“One institution most anxious to spread the news about ‘capitalism’ (what communists, fascists, and socialists call economic freedom) was the Alfred P. Sloan Foundation. It was founded by the former chairman of General Motors. The Sloan Foundation funded a small institution (the pro-free enterprise, staunchly anti-Communist Harding College in Searcy, Arkansas. It hired John Sutherland Productions, Inc. as producer) to produce a series of nine “short cartoon films, in color, which would portray simple economic truths about the American system of production and distribution in an interesting and entertaining manner.” A series of grants totaling $597,870 was made to Harding College, $150,000 of this contributed by the Maurice and Laura Falk Foundation of Pittsburgh. The films were intended both for showing in theaters, schools, at community group meetings and in workplaces, often at lunchtime screenings in factories. Ironically, this effort was made feasible by a Federal government initiative: the distribution of war surplus 16mm projectors to educational and nonprofit organizations.
There was nothing new about the idea of reaching working people on the job. As an idea, “luncheon movies” date back to the ‘teens, when John Patterson of National Cash Register in Dayton, Ohio pursued what were then advanced media forms to reach NCR employees with messages of inspiration, training and control. During the Depression, companies undergoing union organizing campaigns took every opportunity to reach their workers with anti-union messages, morning, noon and night.
As Business Screen (Vol. 10, No. 1, 1949) said, “During the war, 62% of large U.S. employers made use of incentive or employee attitude motion pictures. Today, that figure has dropped to 35%. Isn’t it reasonable to believe that a mass return to employee film programs would help pave the way for smoother labor-management relations? And at 50c a year per employee, or even two or three dollars, wouldn’t it be cheaper than a strike ending in a 12-1/2c an hour pay raise?” (See “Movie Day in Your Plant” in the Archive section on this disc.)

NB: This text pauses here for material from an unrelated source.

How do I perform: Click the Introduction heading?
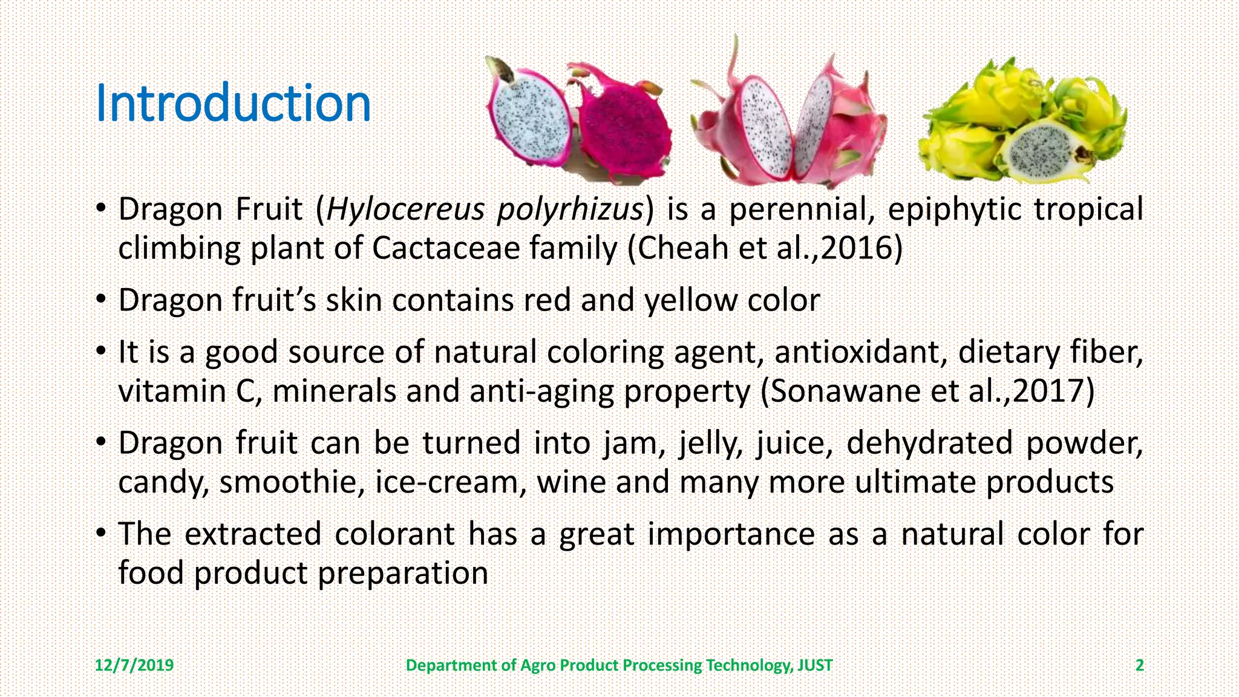pyautogui.click(x=233, y=104)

But Sloan’s project was about more than smoother labor-management relations. Although the Harding College films purported to be relaxed, humorous explanations of how America’s economy works, they sought both to discredit anti-capitalist ideas and explain why our system worked better than any conceivable alternative. Although the apparent collapse of socialism around the world in the late 1980s may make these films seem prophetic today, such ideas weren’t taken for granted in the postwar climate.
Make Mine Freedom links patriotism with free enterprise and freedom with prosperity. “Working together to produce an ever-greater abundance of material and spiritual values for all. That is the secret of American prosperity.” “Working together,” of course, is a dishonest concept when used to describe communities whose interests differ.
Unlike such films as Greyhound’s upfront patriotic lump-in-the-throater Freedom Highway (on The Uncharted Landscape disc), Make Mine Freedom employs a “stealth” strategy. Self-deprecating humor prevails, perhaps because the films were made to play before distracted and highly skeptical audiences, and the targets of this humor include our consumer culture and the dubious innovations it creates.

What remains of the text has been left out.